Hace unos años Morgan Holzer, uno de los funcionarios que trabajan en la Biblioteca Pública de Nueva York adaptó un juego, #Sleeveface, que había alcanzado cierta popularidad en las redes sociales.
Aquella propuesta estaba basada en una dinámica mediante la que una serie de personas anónimas ocultaban su rostro con diferentes portadas de discos históricos. A tenor del éxito obtenido, creyó ver una fórmula original que podía adaptarse al campo de la literatura.
Una de las múltiples e imaginativas propuestas surgidas a partir de la iniciativa #Sleeveface
Mediante #Bookface, el primer objetivo que buscó fue el de contribuir a eliminar la etiqueta de "seria" o "aburrida" que muchas veces cuelga sobre estos espacios culturales, mostrando nuevos caminos para recomendar buenas lecturas.

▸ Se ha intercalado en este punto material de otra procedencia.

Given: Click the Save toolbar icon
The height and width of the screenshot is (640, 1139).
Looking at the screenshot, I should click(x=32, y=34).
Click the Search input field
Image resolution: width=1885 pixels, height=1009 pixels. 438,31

A través de las redes sociales empezaron a difundir composiciones que combinaban portadas de libros con personas, en diferentes espacios de la biblioteca. El resultado fue tan exitoso que no solo bibliotecas sino también librerías y lectores anónimos de todo el mundo se sumaron a la iniciativa y situaron el hashtag entre los más utilizados.
Libraire Mollat, una de las primeras en crear tendencia a nivel europeo con sus divertidas propuestas
Al hilo de aquel experimento tan popular, numerosos perfiles han realizado excepcionales recopilaciones y concursos en los que se invita a los lectores a construir sus propias propuestas desde cualquier lugar: la calle, la librería, un paraje natural, nuestras casas...

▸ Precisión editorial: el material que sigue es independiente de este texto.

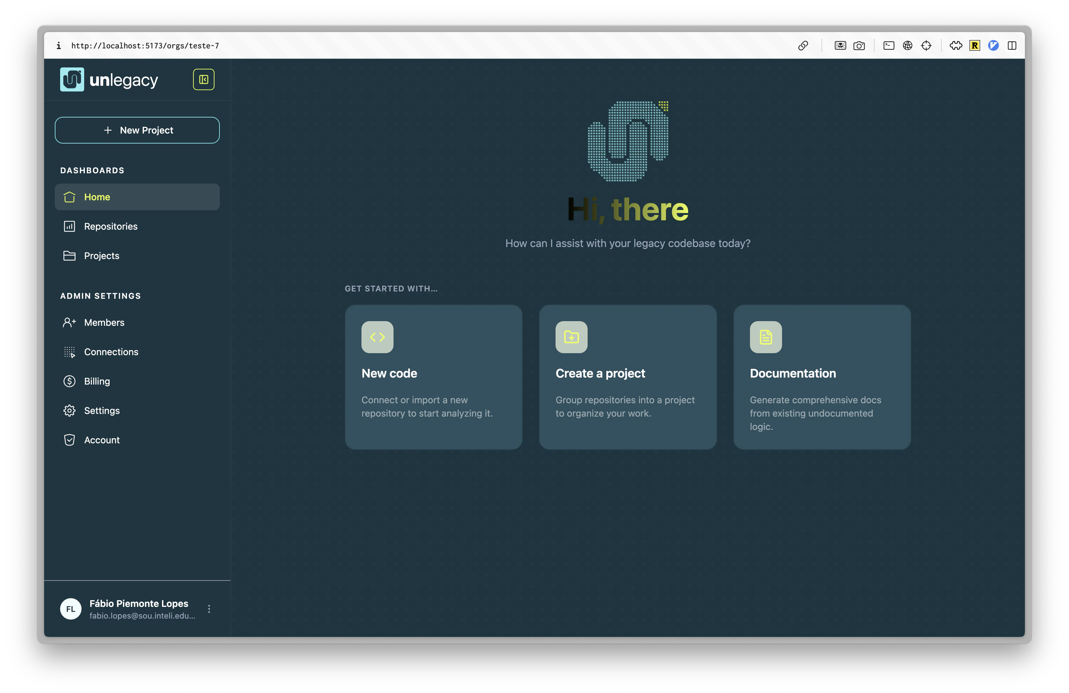The height and width of the screenshot is (693, 1069).
Task: Click the Settings gear icon
Action: point(70,410)
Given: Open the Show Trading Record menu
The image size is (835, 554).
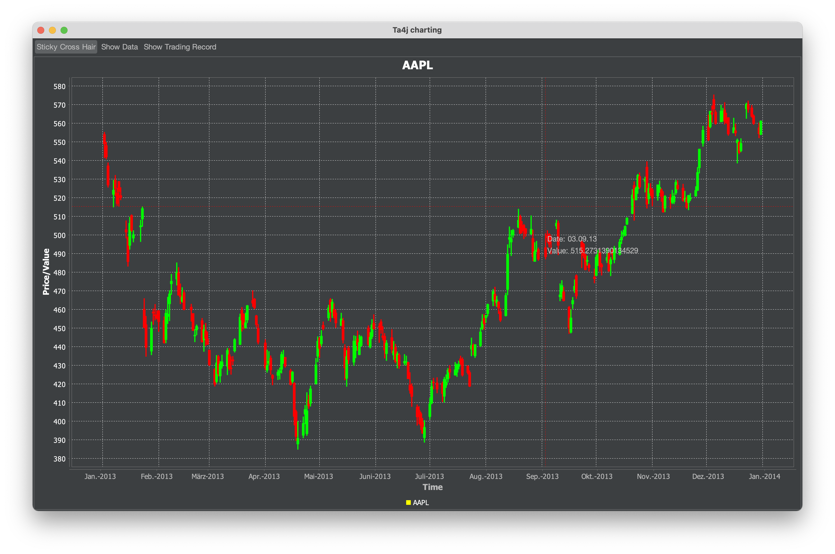Looking at the screenshot, I should click(180, 47).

Una de las muchas propuestas realizadas desde la Cheshire Public Library (UK)
Una de las selecciones más exitosas y conocidas ha sido la de Librairie Mollat, en Burdeos (Francia). También numerosas bibliotecas europeas de Reino Unido, Portugal, Francia, Alemania... Igualmente, en España diferentes organismos se han hecho eco de la propuesta.
Recientemente, por ejemplo, los Espais Joves de Mallorca o las Bibliotecas Municipales de diversas comunidades (Cataluña, Galicia, Madrid...) han celebrado concursos para buscar nuevos "artistas" del bookface, e incluso editoriales como Loqueleo Santillana han llevado a cabo este divertido ejercicio.

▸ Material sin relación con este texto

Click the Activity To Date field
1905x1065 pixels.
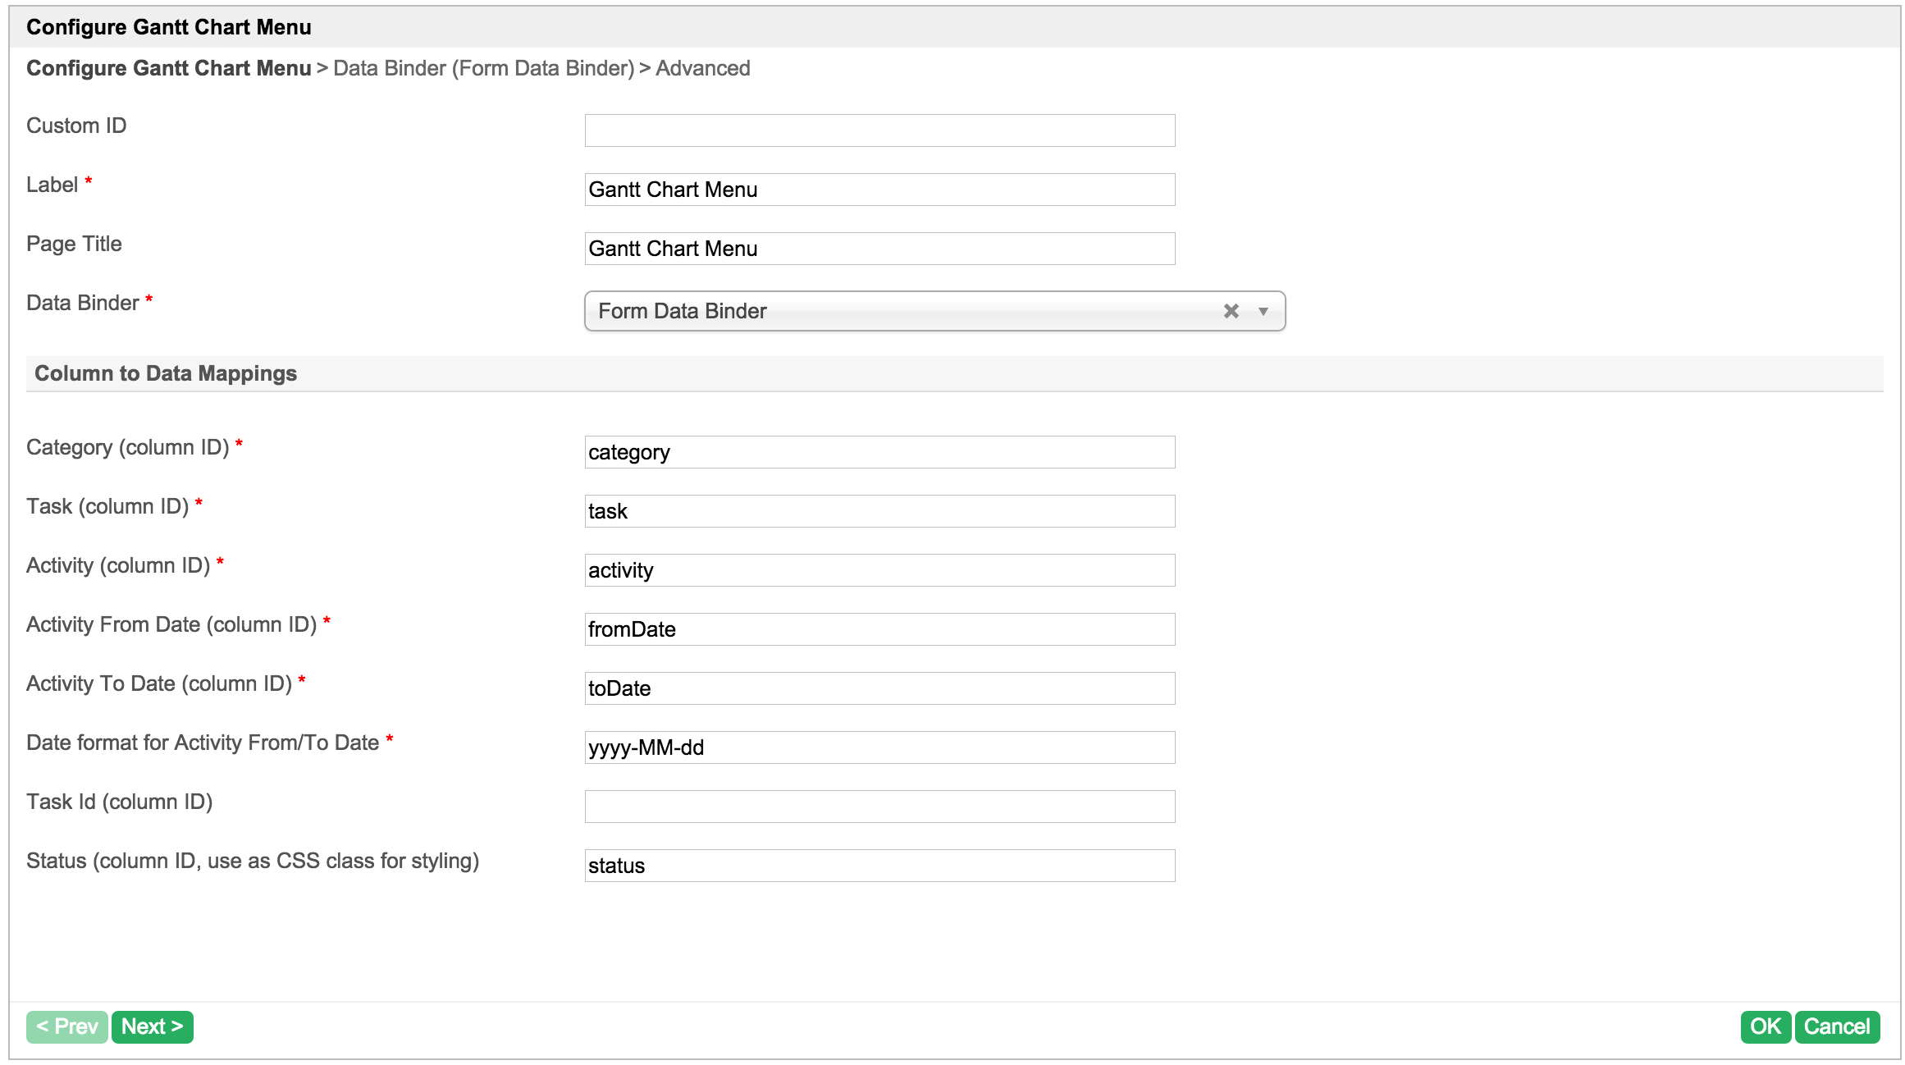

Burlingame Public Library, California (EEUU)
Al otro lado del océano ha tenido gran acogida en países como Perú (gracias a concursos como el organizado por la USIL, por ejemplo), Chile, Argentina o México.
En todos los casos, Instagram es el medio elegido para dar a conocer todas las iniciativas, siempre identificadas con el hashtag #bookface. A través de la red social Twitter también se han difundido muchas imágenes. En menor medida, pero también como canales importantes de difusión, bibliotecarios, editores y libreros usan Pinterest y Facebook para promover sus recomendaciones e invitar a los lectores a crear más composiciones mediante esta "técnica".
¿Y tú? ¿Ya te has atrevido a encajar tu cara, o alguna otra parte del cuerpo, con las portadas de tus libros preferidos para recomendar su lectura a los amigos y conocidos?